Parents After Disposition
Life happens and things don’t always turn out like you hoped or even expected sometimes. Even the closest and most cooperative of ex-spouses experience change in their lives and relocation becomes necessary or simply unavoidable. If the parents’ custody or dissolution proceedings have been concluded or finalized, whether by Court-issued decree or Court-approved stipulation, unless the decree or stipulation addresses the topic of relocation, the parties are left adrift with no guidance.
It’s important to know that, even when the custodial parent wants to relocate with the minor child, the current decree or stipulation controls. Meaning, the custody arrangement and visitation schedule that’s set forth in the most recent decree or stipulation will remain in full force and effect, regardless of whether the custodial parent wants to relocate or has already relocated. If a non-custodial parent cannot or does not receive their court-ordered custody or visitation rights because the custodial parent has relocated with the minor child, the custodial parent may be subject to a contempt action.
In order to address this, typically the custodial parent will want to modify the current arrangement. If the parties cannot come to an agreement, this can be done through Court intervention by filing a petition for modification.
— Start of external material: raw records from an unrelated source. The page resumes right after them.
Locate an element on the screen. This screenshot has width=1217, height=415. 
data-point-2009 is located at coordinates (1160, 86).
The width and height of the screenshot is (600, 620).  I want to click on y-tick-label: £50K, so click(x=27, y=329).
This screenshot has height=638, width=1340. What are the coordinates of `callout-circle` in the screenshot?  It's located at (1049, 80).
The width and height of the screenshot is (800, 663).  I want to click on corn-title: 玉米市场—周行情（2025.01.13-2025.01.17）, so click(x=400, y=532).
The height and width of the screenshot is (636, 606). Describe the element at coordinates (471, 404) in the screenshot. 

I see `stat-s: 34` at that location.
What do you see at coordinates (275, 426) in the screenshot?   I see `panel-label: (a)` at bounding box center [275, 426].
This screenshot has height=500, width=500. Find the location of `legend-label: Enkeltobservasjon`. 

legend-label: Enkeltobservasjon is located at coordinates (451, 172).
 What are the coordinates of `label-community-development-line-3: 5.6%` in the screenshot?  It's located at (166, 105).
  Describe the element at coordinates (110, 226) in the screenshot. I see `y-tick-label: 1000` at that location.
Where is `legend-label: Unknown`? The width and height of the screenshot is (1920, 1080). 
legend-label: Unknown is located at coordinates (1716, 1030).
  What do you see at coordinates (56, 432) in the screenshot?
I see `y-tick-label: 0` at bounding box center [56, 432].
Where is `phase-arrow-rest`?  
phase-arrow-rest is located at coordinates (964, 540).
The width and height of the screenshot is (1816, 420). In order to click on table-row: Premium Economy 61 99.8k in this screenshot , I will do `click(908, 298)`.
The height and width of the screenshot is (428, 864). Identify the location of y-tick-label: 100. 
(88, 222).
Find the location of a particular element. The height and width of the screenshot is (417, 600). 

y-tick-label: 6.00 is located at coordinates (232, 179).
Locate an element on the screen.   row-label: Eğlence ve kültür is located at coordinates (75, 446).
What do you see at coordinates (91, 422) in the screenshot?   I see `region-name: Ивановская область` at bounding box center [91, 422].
Under Iowa law, custody and visitation orders can be modified upon a showing of a substantial change in circumstances that was not contemplated at the time the original order was entered. Courts generally require more certainty (or unavoidability) in the relocation if modification proceedings will be commenced before the relocation actually happens.
The law on this area is vast and has many intricate facets, which can be unique to each case. Generally speaking, the parent with primary physical care of the minor child is given the final “say” concerning where the child’s home will be. However, a change of residence by the primary caretaker, which involves a substantial distance, may justify a change of custody if the reasons for the move and the quality of the new environment do not outweigh the adverse impact of the move on the child.
In Iowa, a “substantial change in circumstances” is established if the parent wishes to relocate the minor child 150 miles or more from the residence at the time of the original custody order. This does not mean that custody will automatically be transferred, but merely means that a “substantial change in circumstances” has occurred. The non-relocating parent must then show they can render superior care than the relocating parent and demonstrate how the relocation will detrimentally affect the child’s best interests in order for the Court to consider modifying custody.
There are a large number of factors the Court must consider when determining whether or not to disallow removal of minor children from their present home. Keep in mind that, if both parents are found to be equally competent to minister to the minor child, the Court will not change custody and will allow the relocation, subject to a new visitation schedule. Therefore, regardless of whether you are the relocating, non-relocating, custodial, or non-custodial parent, there are many things you must consider.
Because the law on this subject is expansive and ever-changing, you should seek the services of a trained attorney who is well-versed in this area of family law, who keeps themselves up to date on all the changes to the law, and who understands how to make the best arguments in line with your best interests.